# $3000 ?



## KAnion (Feb 17, 2006)

hi guys i'm bearly starting with nissan's, i have a 90 civic dx hb that i'm selling to buy a s13, i want to buy a 91-93 240sx and i have $3000 that i'm saving for mods, my goal is to get 250-275HP , you guys know more than me 
so help me out on what mods to buy or what to do please reply thank you


----------



## Jordy240 (Jul 18, 2005)

First idea.....Sit down for a bout 4 hours...and scan through all the prior posts on this site.....There is a goldmine of Info on this site that is open for discovering...when im bored even i just sit down and go through page after page of posts....and the inof and sources i find are just awesome!...SO take some time and site down and get all the way to the last page of this particular thread....and Enjoy!


----------



## kaptainkrolllio (Aug 8, 2005)

Engine rebuild+turbo.


----------



## Auchie005 (Dec 24, 2005)

i would go with all engine mods. i took the wrong route and dropped it into cosmetic mods lighting systems, rims, ect. but i now have slight engine problems. so go for power first, and then when you have the money to play around do cosmetics. and yeah read a lot cause i just started posting up here not to long ago and i have already learned a lot just reading threads.


----------



## WATSON1 (Jul 9, 2005)

Go for the performance first, engine, tranny, susp, intake, exhaust, turbo, etc...cosmetics should come last, or at least thats how I feel.

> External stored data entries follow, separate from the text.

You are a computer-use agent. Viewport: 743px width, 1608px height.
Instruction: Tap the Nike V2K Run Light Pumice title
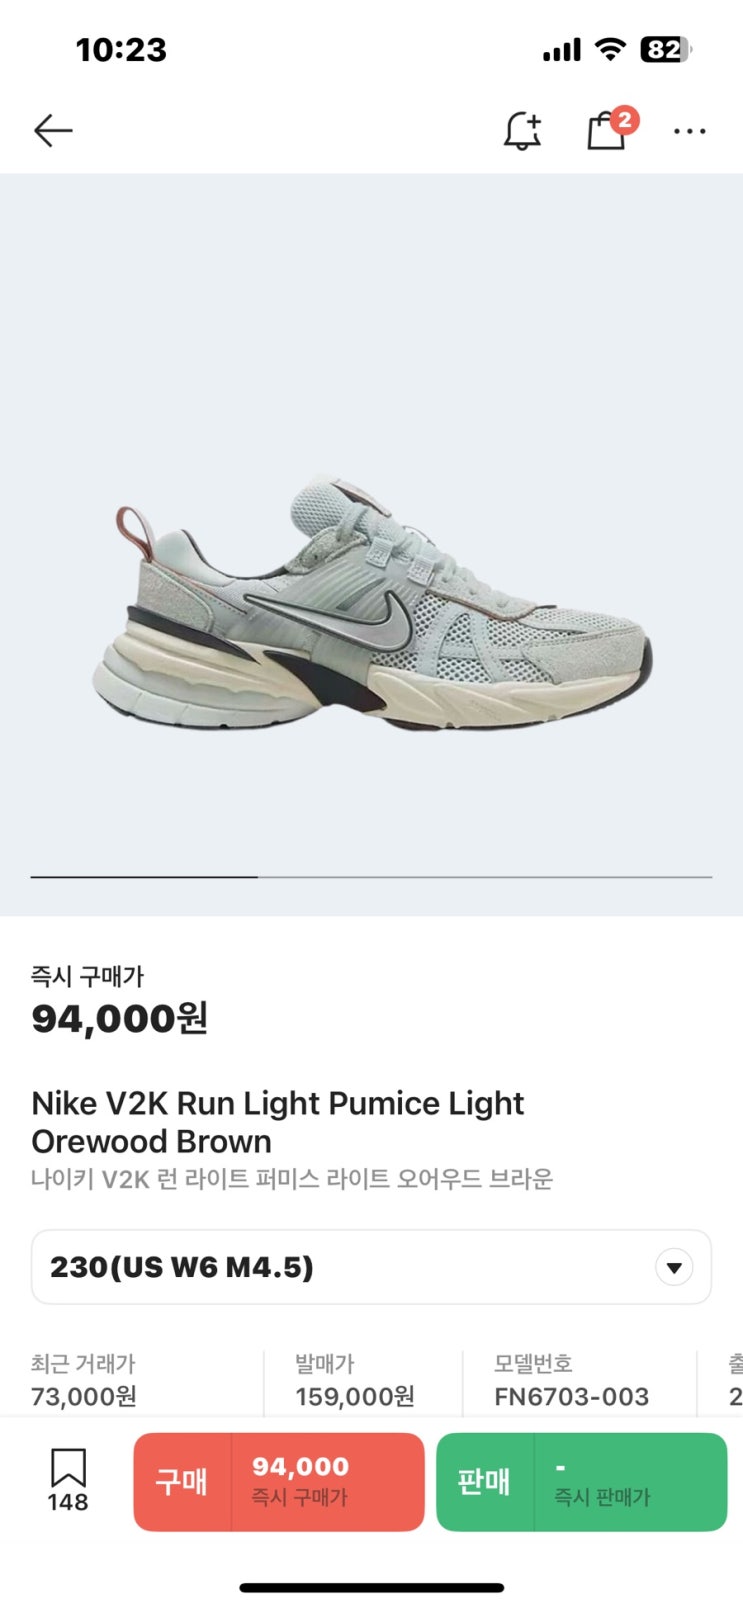[278, 1122]
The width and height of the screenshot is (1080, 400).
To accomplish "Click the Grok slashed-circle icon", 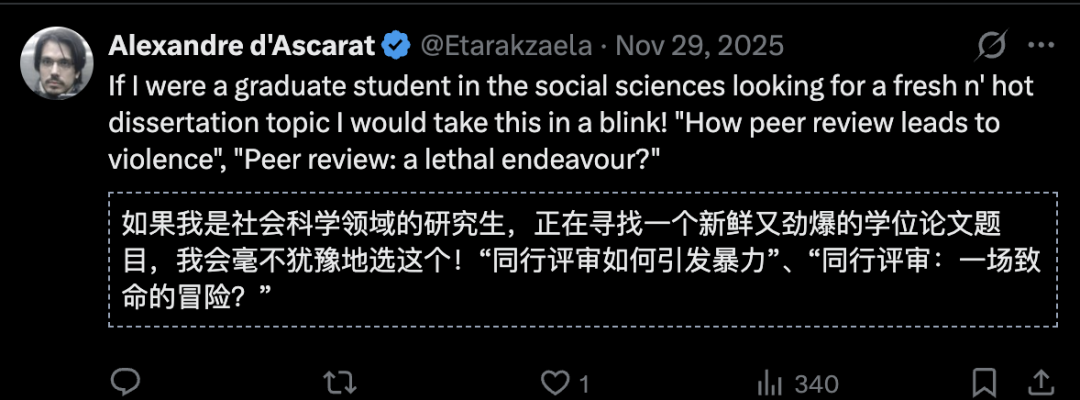I will click(x=991, y=46).
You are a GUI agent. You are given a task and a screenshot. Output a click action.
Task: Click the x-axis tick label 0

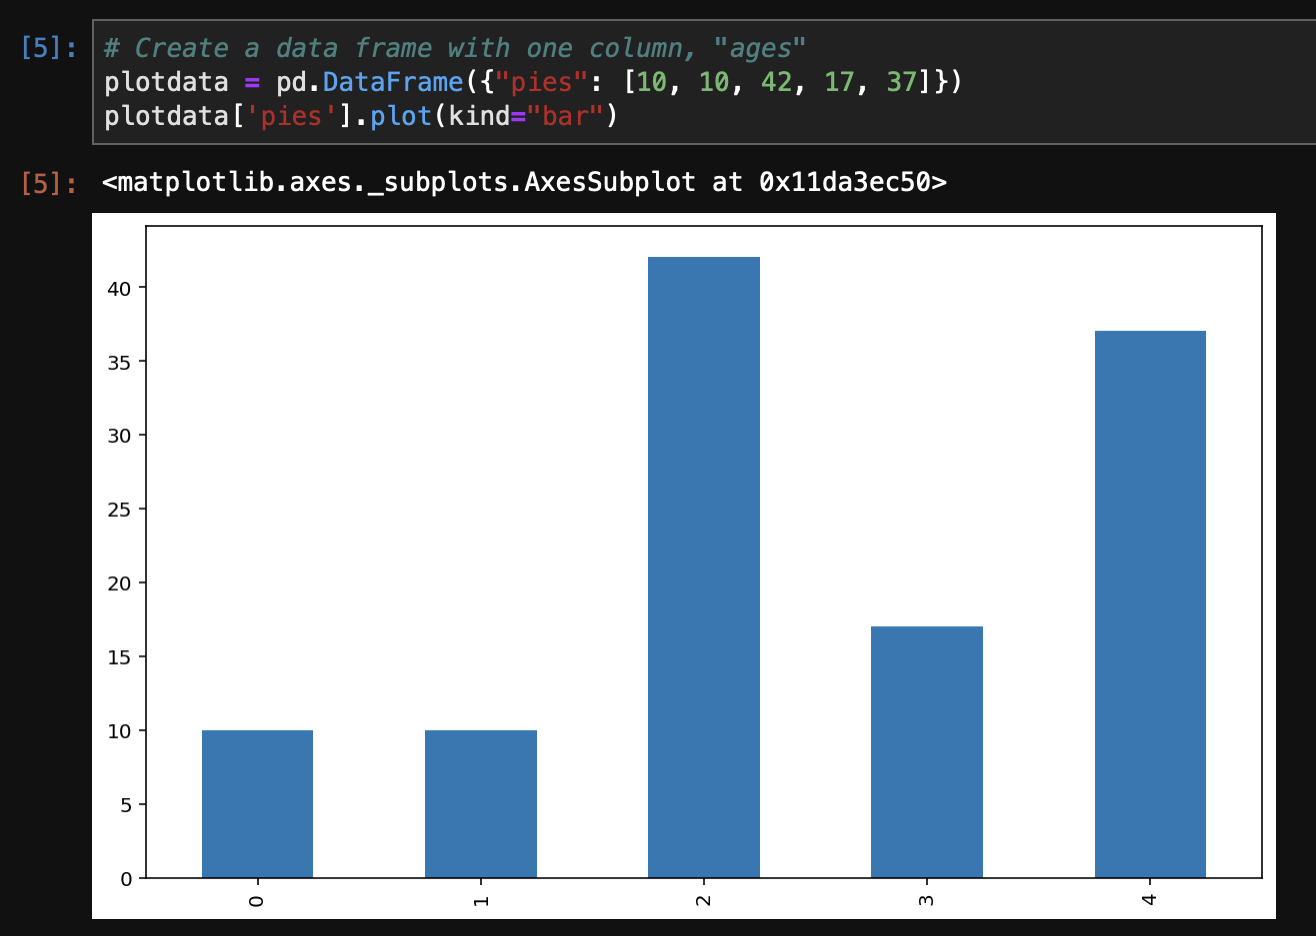point(257,900)
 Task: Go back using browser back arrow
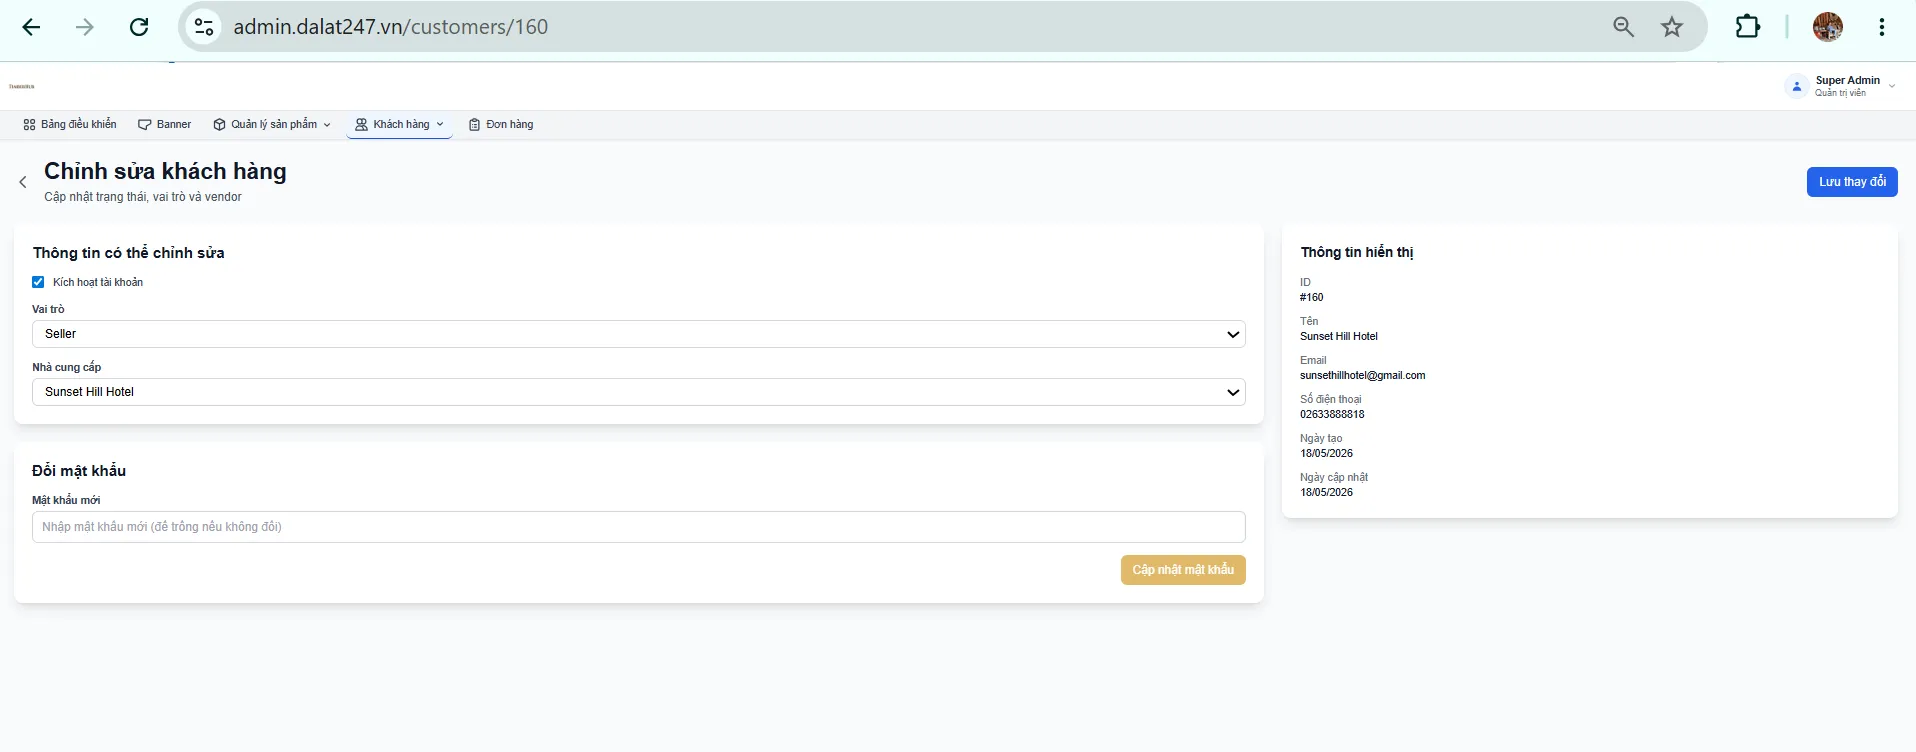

The only visual thing I've done to my car is tint. Everything else I've done has a purpose, speed, power, performance. The only other thing I plan on doing visually is wheels.


----------



## Jordy240 (Jul 18, 2005)

Wheels arent just visual ...Lighter metal..less pounds to turn and lighter tires with better grip.....plus they make more room for an upgraded braking system...cus you can go as fast as you can...but you gota stop.So yeah..wheels is deffanitily a worthwhile investment...Engine also....If youve got reliablity out of your engine...thats the best thing for your money...cus itll make a good looking driveway ornament otherwise...Good luck man with whatyou decide...And remember..."you get what you pay for"...and," if aint broken...dont fix it!"


----------



## kaptainkrolllio (Aug 8, 2005)

Not true. It shouldn't be "if it ain't broke don't fix it" but rather, "if it ain't broke, it will be after you add boost." You're better off tearing down the engine now than blowing a rod at 12 psi later.


----------



## xs04298 (Oct 28, 2005)

3000$ might be pushing it for a complete KA build...chances are if you get an S13 its going to need some suspension work too, watch for that, and LSD's, transmission issues..lot of stuff has to be set in place before you do a big build, or even an SR conversion


----------



## kaptainkrolllio (Aug 8, 2005)

I was thinking he could do an OE rebuild for <$1000 and put a used turbo kit together for about $1700 and have fun with the rest. Maybe throw some rods in there if the can be had for cheap.


----------



## Loki (Jan 12, 2004)

3'gs? for 230whp? dang....im planing 8G's (car+sr) to have about 350WHP and im not even sure if it can be done.


----------



## KAnion (Feb 17, 2006)

ok, so if i go ka-t i will be forced to rebuild ? another thing , would a ka-t be cheaper and better than sr20det ?


----------



## Loki (Jan 12, 2004)

KAnion said:


> ok, so if i go ka-t i will be forced to rebuild ? another thing , would a ka-t be cheaper and better than sr20det ?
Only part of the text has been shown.